The number of Vehicle Equipment (VE) connected to the Internet is increasing, and these VEs generate tasks that contain large amounts of data. Processing these tasks requires a lot of computing resources. Therefore, it is a promising issue that offloading compute-intensive tasks from resource-limited vehicles to Vehicular Edge Computing (VEC) servers, which involves big data transmission, processing and computation. In a network, multiple providers provide VEC servers. When a vehicle generates a task, our goal is to make an intelligent decision on whether and when to offload this task to VEC servers to minimize the task completion time and total big data processing time. When each vehicle passes VEC servers, the vehicle can decide to offload its task to the VEC server in the current communication range, or continue to drive until it reaches the next server's communication range. This issue can be considered as an asset selling problem. It is a challenging issue to make a smart decision for the vehicle with a location view because the vehicle is not sure when the next VEC server will be available and how much about the available computing capacity of the next VEC server. Firstly, this paper formulates the problem as a Markov Decision Process (MDP), defines and analyzes the state set, action set, reward model, and state transition probability distribution. Then it uses Asynchronous Advantage Actor-Critic (A3C) algorithm to solve this MDP problem, builds the various elements of the A3C algorithm, uses Actor (the strategy function) to generate two actions of the vehicle: offloading and moving without offloading.

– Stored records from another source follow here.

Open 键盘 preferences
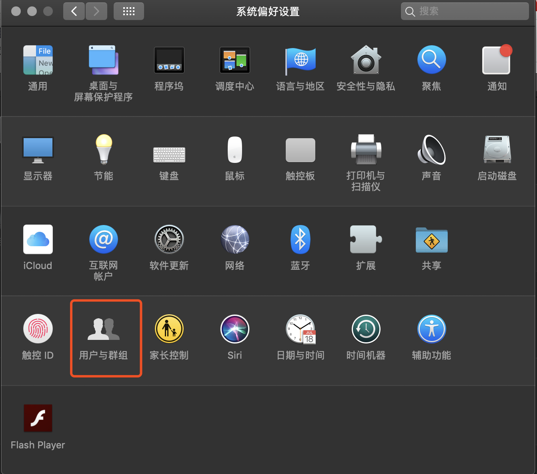[x=169, y=156]
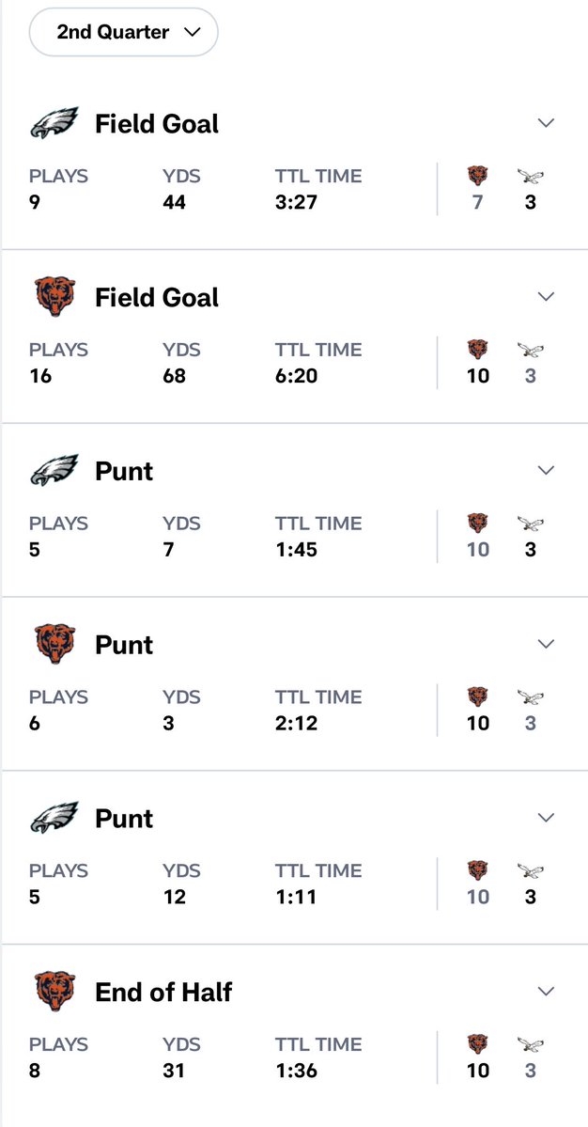The width and height of the screenshot is (588, 1127).
Task: Click Eagles logo on 9-play Field Goal drive
Action: click(x=54, y=124)
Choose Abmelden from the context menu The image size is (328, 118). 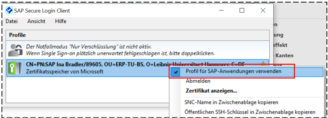(198, 81)
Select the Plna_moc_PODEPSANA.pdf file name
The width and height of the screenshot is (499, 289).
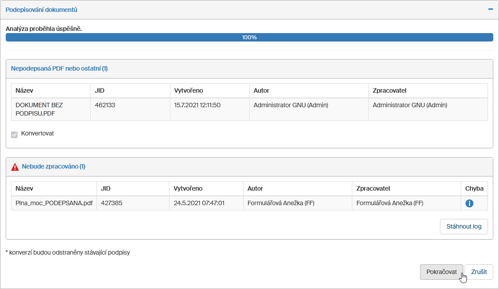pyautogui.click(x=54, y=203)
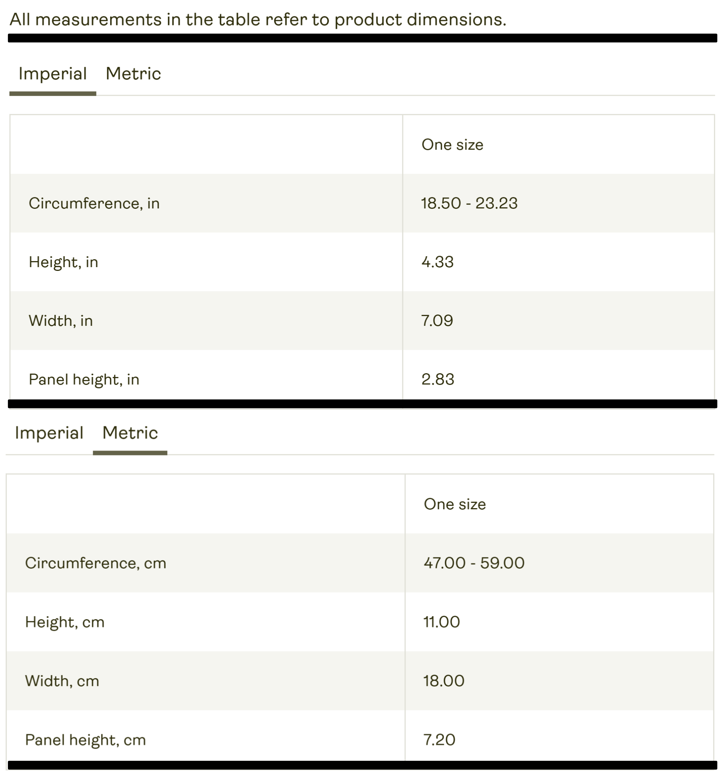Click the 7.09 width value
This screenshot has width=720, height=776.
pyautogui.click(x=437, y=321)
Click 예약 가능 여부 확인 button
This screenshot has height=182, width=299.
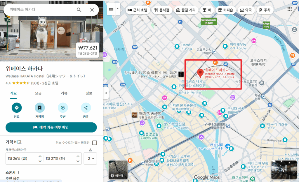point(51,127)
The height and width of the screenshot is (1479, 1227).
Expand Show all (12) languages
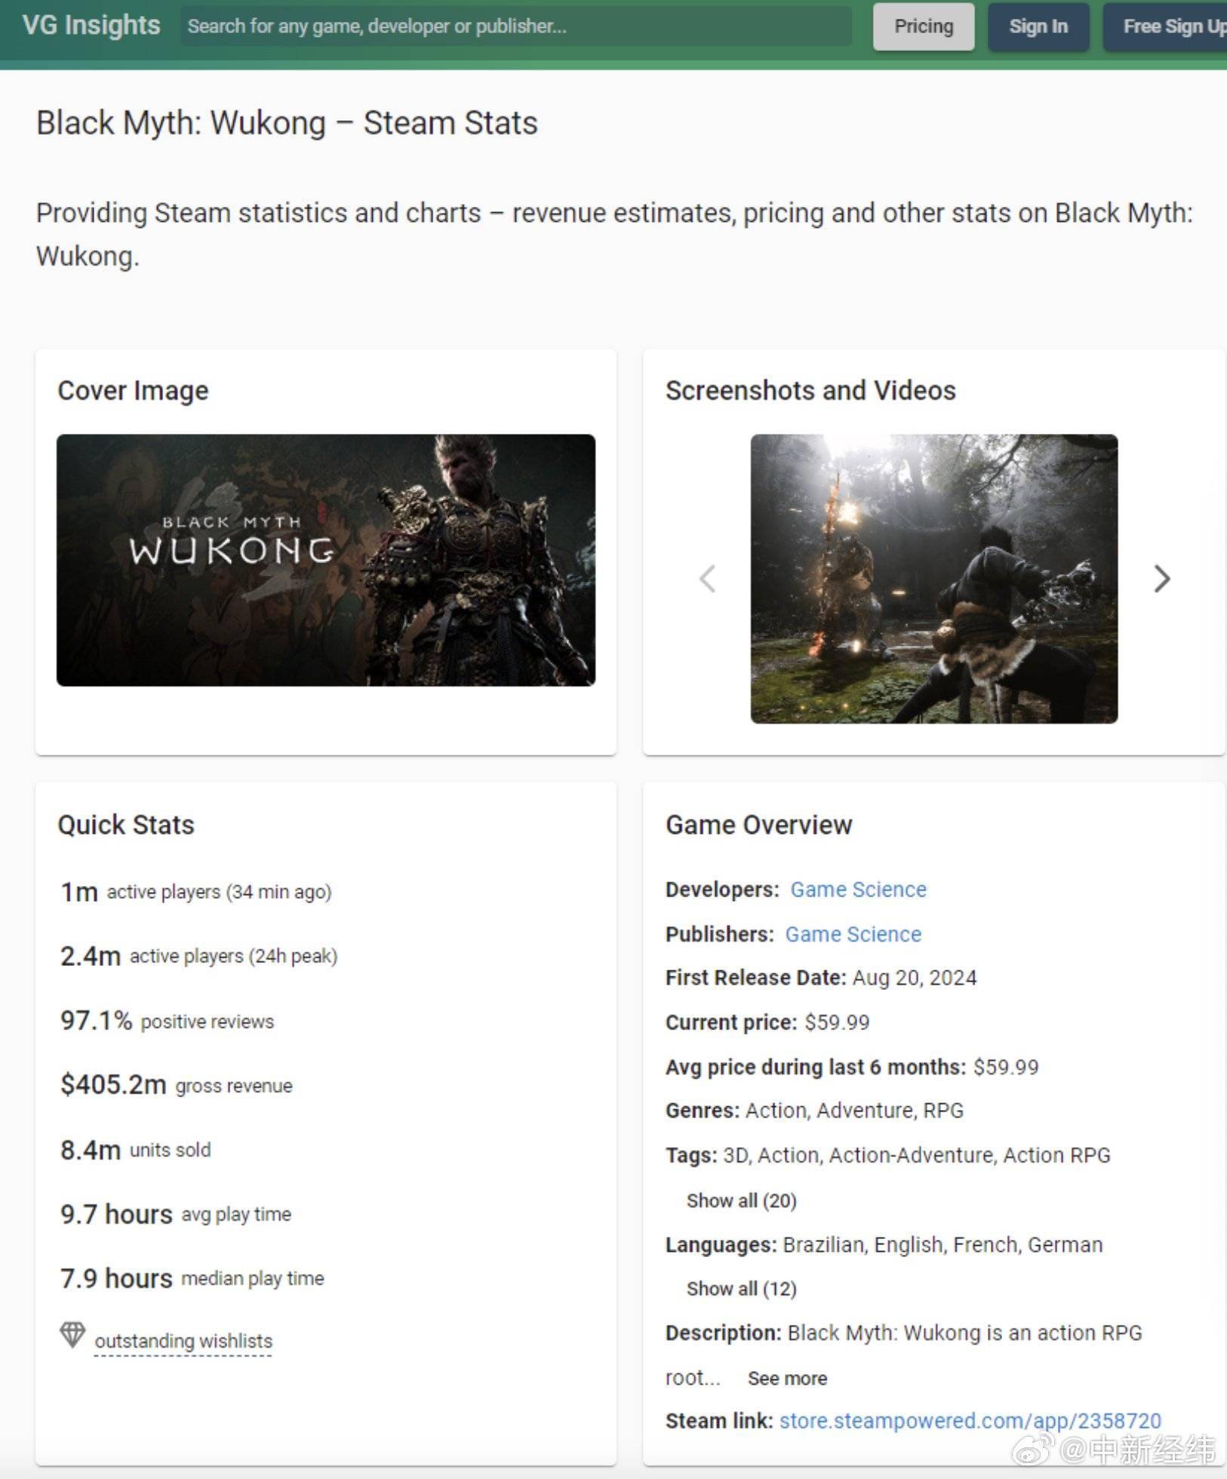[741, 1289]
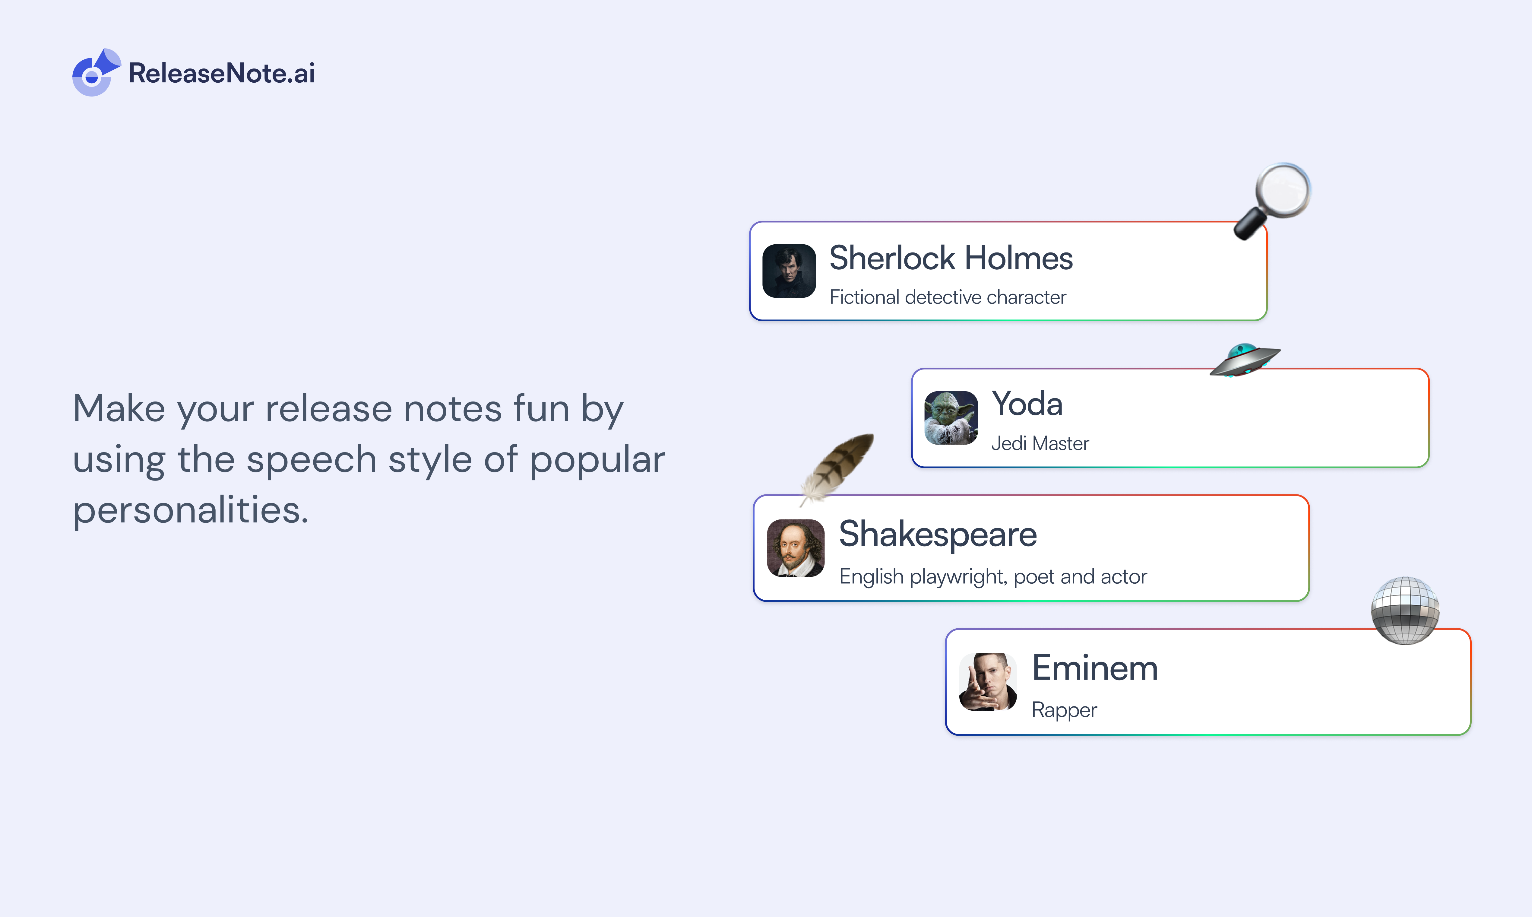Select the Yoda avatar thumbnail
Image resolution: width=1532 pixels, height=917 pixels.
[951, 418]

Thirdly, it uses Critic (the value function) to evaluate Actor's behavior, and guide Actor's actions in subsequent stages. The Actor starts from the initial state in the state space until it enters the termination state, forming a complete decision-making process. It minimizes the completion time of task offloading through learning thereby reducing the delay of big data processing. Compared to the Immediately Offload (IO) scheme and Expect Offload (EO) scheme, the MIDP scheme proposed in this paper reduces the average task offloading delay to 29.93% and 29.99%, close to the EO scheme in terms of task completion rate and up to 66.6% improvement compared to the IO scheme.

Introduction

There is an explosive growth in devices, with more than 20 billion devices connected to the Internet of Things (IoT) in 2020 [38], and the rate of growth is accelerating. The amount of data generated every day reaches 2.5 trillion bytes. The massive data generated by these devices has promoted the development of big data [7], [21], and the current IoT devices have significantly improved in terms of computing power and storage capacity [45], [47], [53]. But at the same time, mobile applications are becoming more and more diverse and complex, causing an increasing demand of computing, storage and network [61], [54], [36]. Many computationally resource-intensive applications, such as virtual reality [57], augmented reality [28], [6], pattern recognition [29], [50], and mobile health, generate large amounts of data. Big data processing exceeds the processing capacity of IoT devices, causing users to wait for a long time [32], [56], thus degrading the user experience [40], [59]. With the wide application of computing resource-intensive technologies such as machine learning and artificial intelligence processing technologies in various applications, the gap between the computing power of user terminal equipment and application requirements is still large [61], [60], [33]. Task offloading in mobile edge computing (MEC) offloads tasks containing large amounts of data to the server or cloud, and this big data processing provides an excellent solution for such problems [16], [11], [31]. On the one hand, MEC shifts computing related to big data from the cloud to the edge where a large number of network devices are deployed [39], [17], [26]. Data is sensed and acquired at the edge of network [30], [27], [15], so placing computation at the edge eliminates the long paths, high energy consumption and increased cloud load required to upload big data to the cloud [34], [51], [23]. Users who need big data processing results are also at the edge of network [8], [46], [42], which also allows users to obtain results without network latency and jitter, and user experience is improved [20], [18], [5]. On the other hand, it solves the problem of weak big data processing capacity by offloading computationally intensive tasks from IoT devices to surrounding edge servers [1], [55], [37]. Therefore, task offloading in MEC has become a hot issue in current big data processing research [2], [48], [41].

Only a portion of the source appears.